# HOW TO COMPLETE THIS TASK
Take the lines from the one containing "Given: Select the" through the final line below and restate them exactly. Omit the pictures.

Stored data
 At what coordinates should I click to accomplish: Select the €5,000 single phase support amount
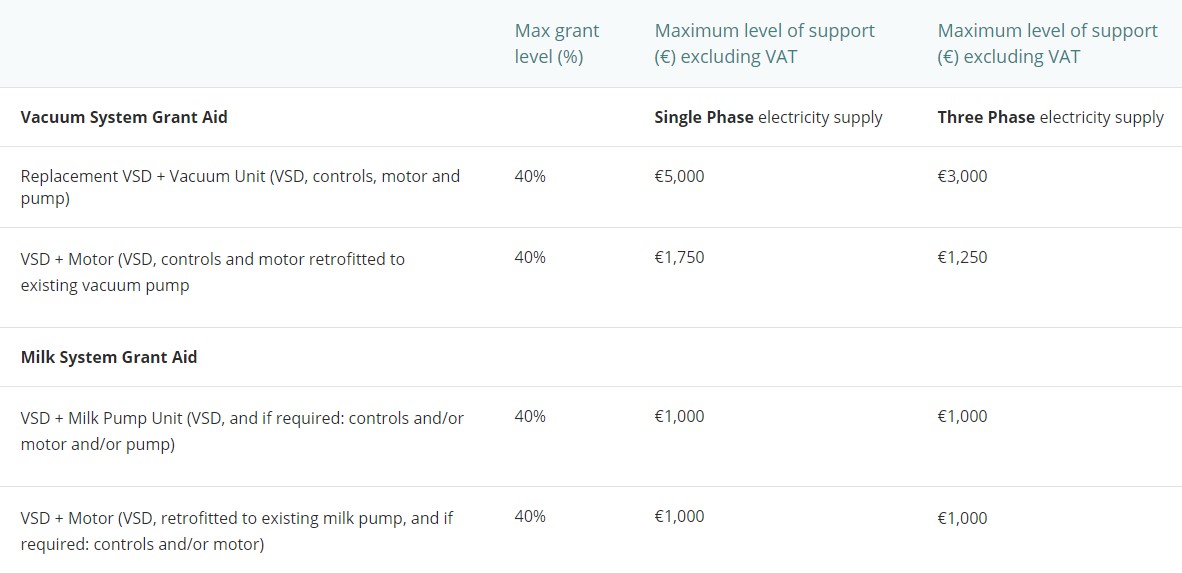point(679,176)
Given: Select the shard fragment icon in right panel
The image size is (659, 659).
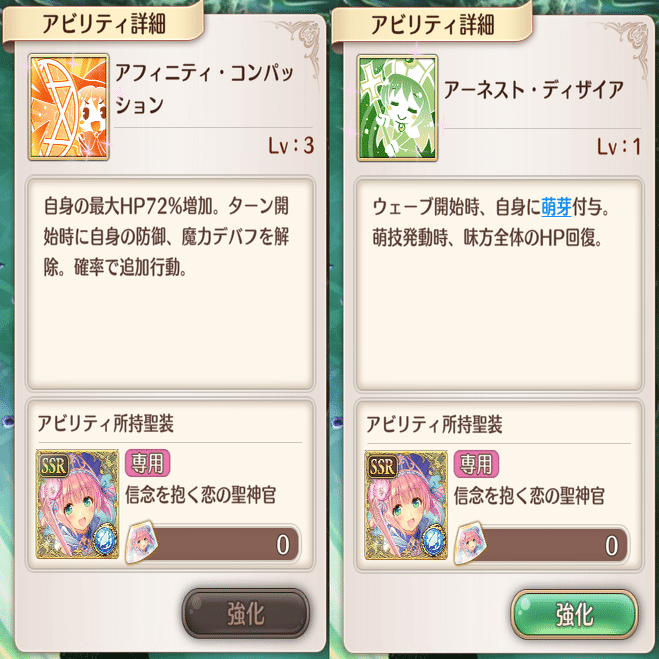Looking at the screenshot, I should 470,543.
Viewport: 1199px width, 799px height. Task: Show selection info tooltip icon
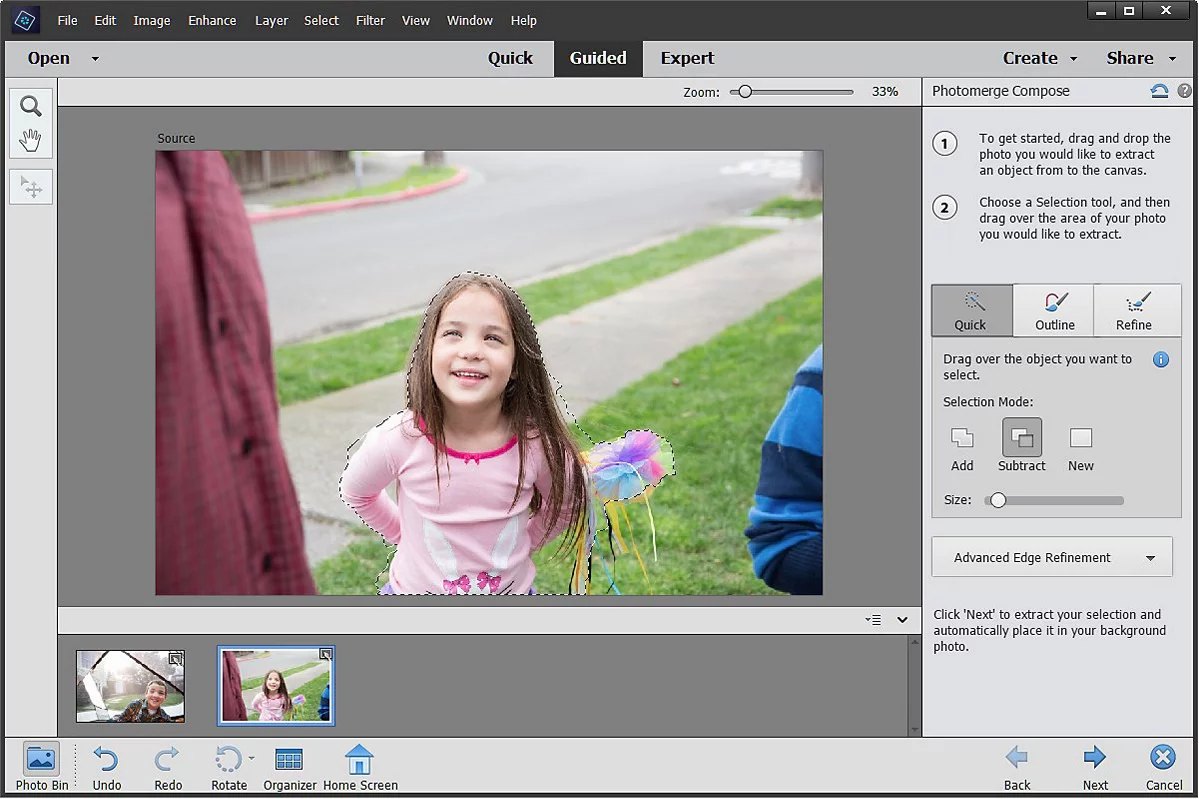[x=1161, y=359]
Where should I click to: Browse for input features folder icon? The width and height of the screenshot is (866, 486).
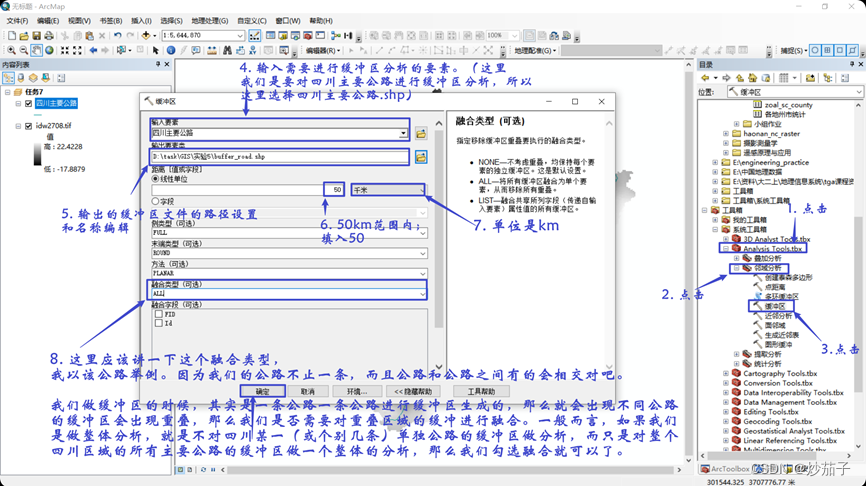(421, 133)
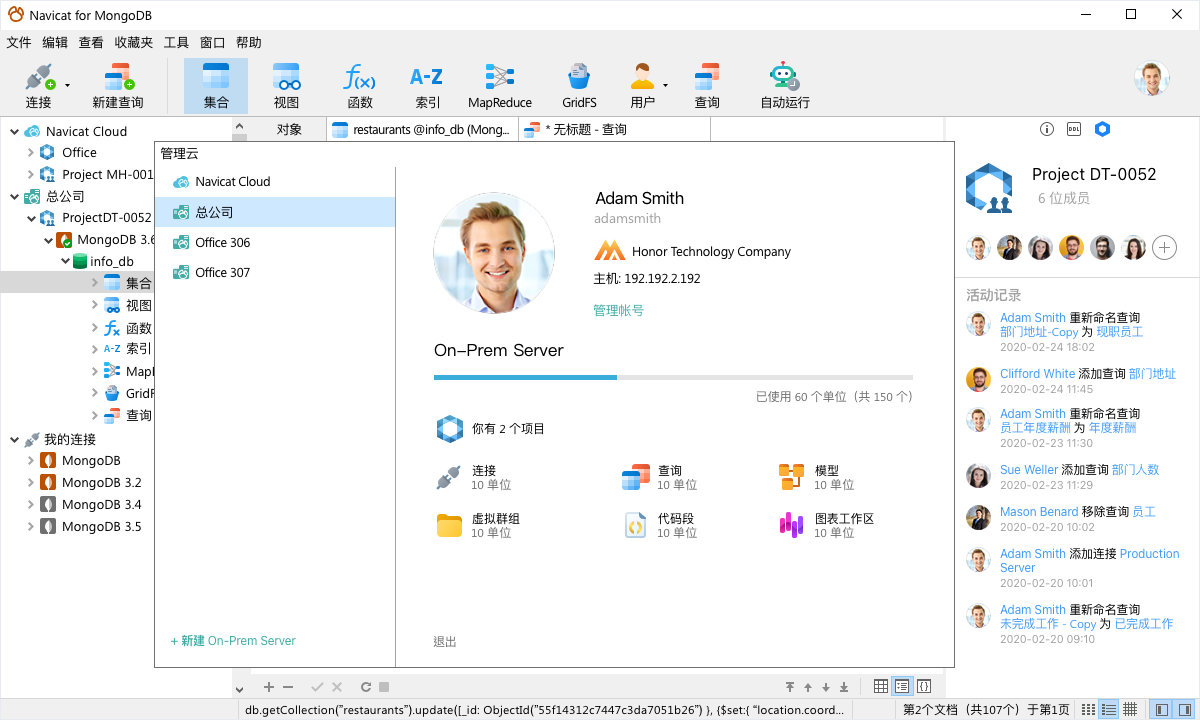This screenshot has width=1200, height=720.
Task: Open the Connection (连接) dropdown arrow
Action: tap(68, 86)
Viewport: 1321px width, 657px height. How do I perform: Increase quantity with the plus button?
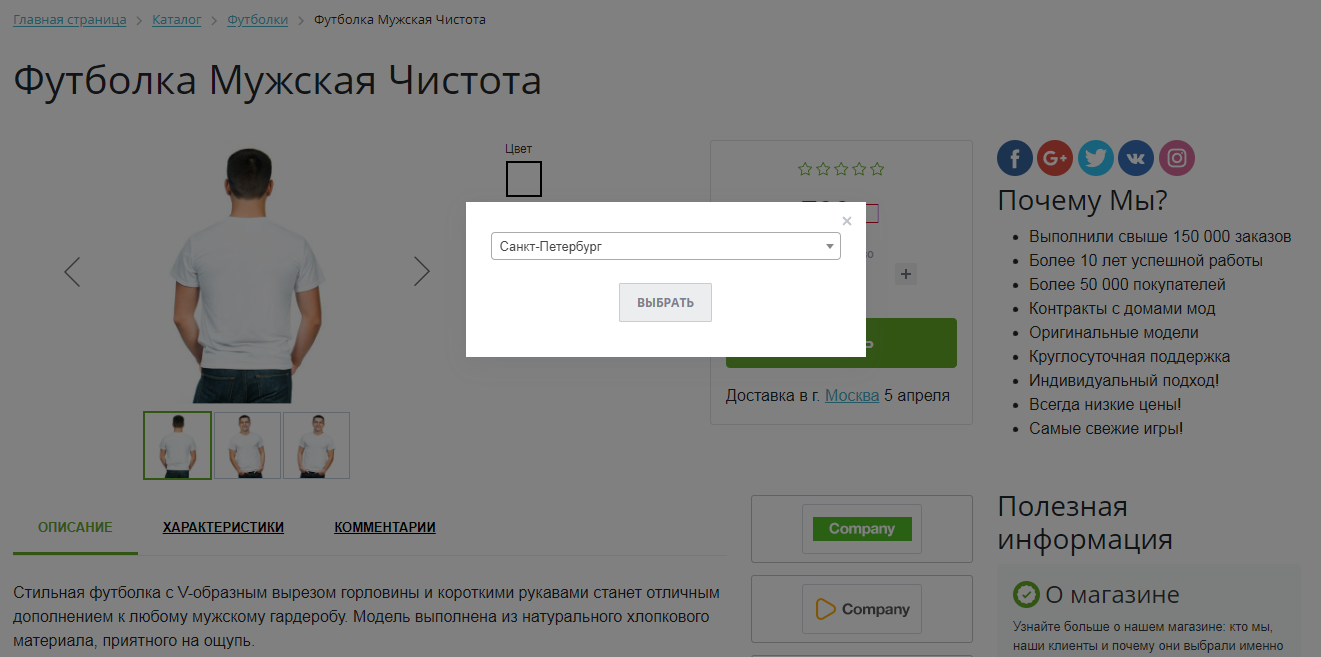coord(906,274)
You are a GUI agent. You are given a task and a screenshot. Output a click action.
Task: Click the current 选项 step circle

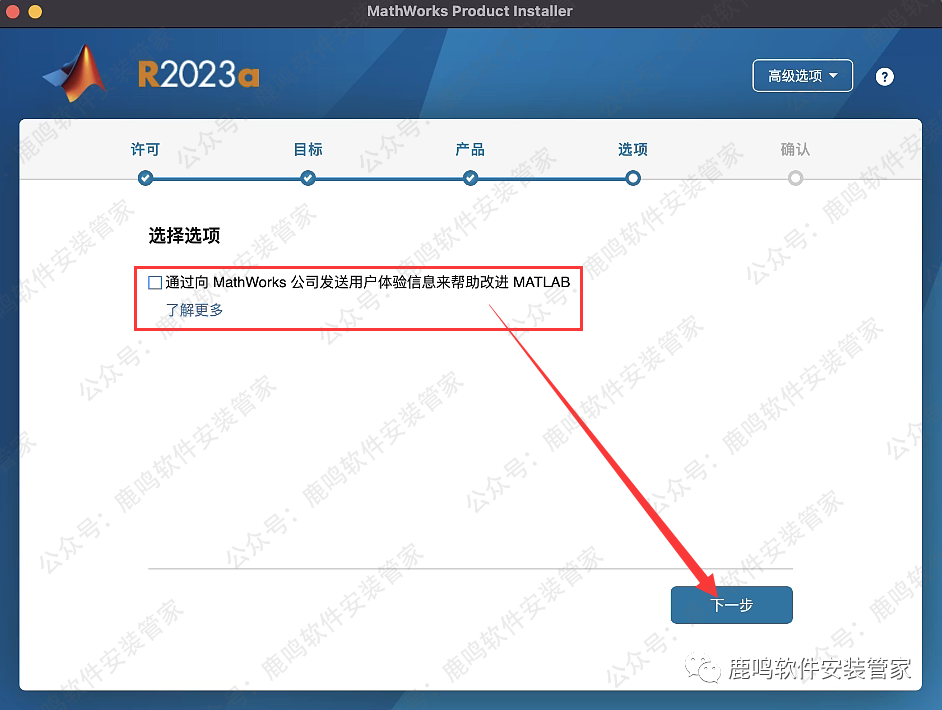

# OUTPUT FOR THIS EXERCISE
Given: Select the shard fragment icon in right panel
The image size is (659, 659).
Looking at the screenshot, I should 470,543.
Viewport: 1199px width, 799px height. Task: Show selection info tooltip icon
[x=1161, y=359]
Where should I click to: Browse for input features folder icon? The width and height of the screenshot is (866, 486).
(421, 133)
This screenshot has width=1200, height=720.
Task: Open the Connection (连接) dropdown arrow
Action: tap(68, 86)
Viewport: 1321px width, 657px height. How do I perform: Increase quantity with the plus button?
coord(906,274)
You are a GUI agent. You are given a task and a screenshot. Output a click action.
Task: Click the current 选项 step circle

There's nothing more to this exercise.